Y a pesar de esta revelación, de este milagro de último momento, el coyote cae y muere. Pero inmediatamente está de regreso, corriendo tras el correcaminos en algún desfiladero del desierto de Nuevo México, California o Mojave, o abriendo un paquete que el correo le acaba de enviar con algún otro artefacto ACME. Vuelta a empezar el ciclo tecnológico del fracaso. Entendemos que su muerte fue una pequeña muerte, pero también un reset: su cerebro fue lavado y su memoria borrada. No hay proceso ni despliegue ni historia ni significado: hay funcionamiento, eternidad, repetición y recaída. Pero mientras dura el milagro el Coyote ha dado con el lugar de la enunciación. Se ha postulado a sí mismo. Ha logrado escapar del circuito tecnológico de la vida, ha entendido su vida como ficción, ha atravesado océanos de lenguaje y de historia para dejarnos su reproche melancólico, para interpelarnos como sus semejantes.

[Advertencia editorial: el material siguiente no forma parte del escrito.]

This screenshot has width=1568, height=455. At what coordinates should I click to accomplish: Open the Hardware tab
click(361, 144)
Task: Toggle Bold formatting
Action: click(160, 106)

Y nosotros, ¿merecemos la grandeza de este gesto del héroe? Sí, retroactivamente. Porque es su gesto lo que nos hace grandes a nosotros: hasta hace un segundo éramos los que reíamos estúpidamente mirando la pantalla; ahora somos su Otro, por un segundo estamos a la altura de su espíritu. De todos modos, lo que importa es que en ese instante mínimo, él —esa pieza ciega de la máquina trágica— adquiere todo el espesor dramático de un sujeto, de una lucidez, de una inteligencia. Es el instante preciso en el que acepta la muerte: el accidente definitivo e inevitable cuya aceptación o simbolización destruye y descentra toda la realidad y la pone a decir algo nuevo, algo distinto de lo que ha venido diciendo desde siempre. Por un segundo no habrá más prótesis: ya no creerá que las superpiernas fracasaron porque debían completarse o perfeccionarse con un exoesqueleto aerodinámico para cabeza y tronco y con un traje de neopreno con alas, o porque hay que trazar un nuevo plan tecnológico y explorar a fondo líneas alternativas como el magnetismo, la fisión nuclear aplicada a zapatos deportivos, los motores de antimateria. Por un segundo habrá sujeto y conciencia, habrá el saber negativo, el saber de la imposibilidad, y se abrirá un universo nuevo de significación y sentido. Pero antes, casi al mismo tiempo, todo el lenguaje, toda la historia y todo el mundo anterior debieron ser destruidos. 


Notas


[1]  Debo este ejemplo, en buena medida, a mi amigo Amir Hamed. Él lo utilizaba en sus clases en la Universidad para explicar la anagnórisis. En ese sentido, pero radicalizándolo un poco, es que yo lo tomo. Él decía algo así como que “el Coyote es un experto en anagnórisis”, y la expresión debe tomarse muy en serio: es un experto, y ése es el problema: es un experto, y no un sabio.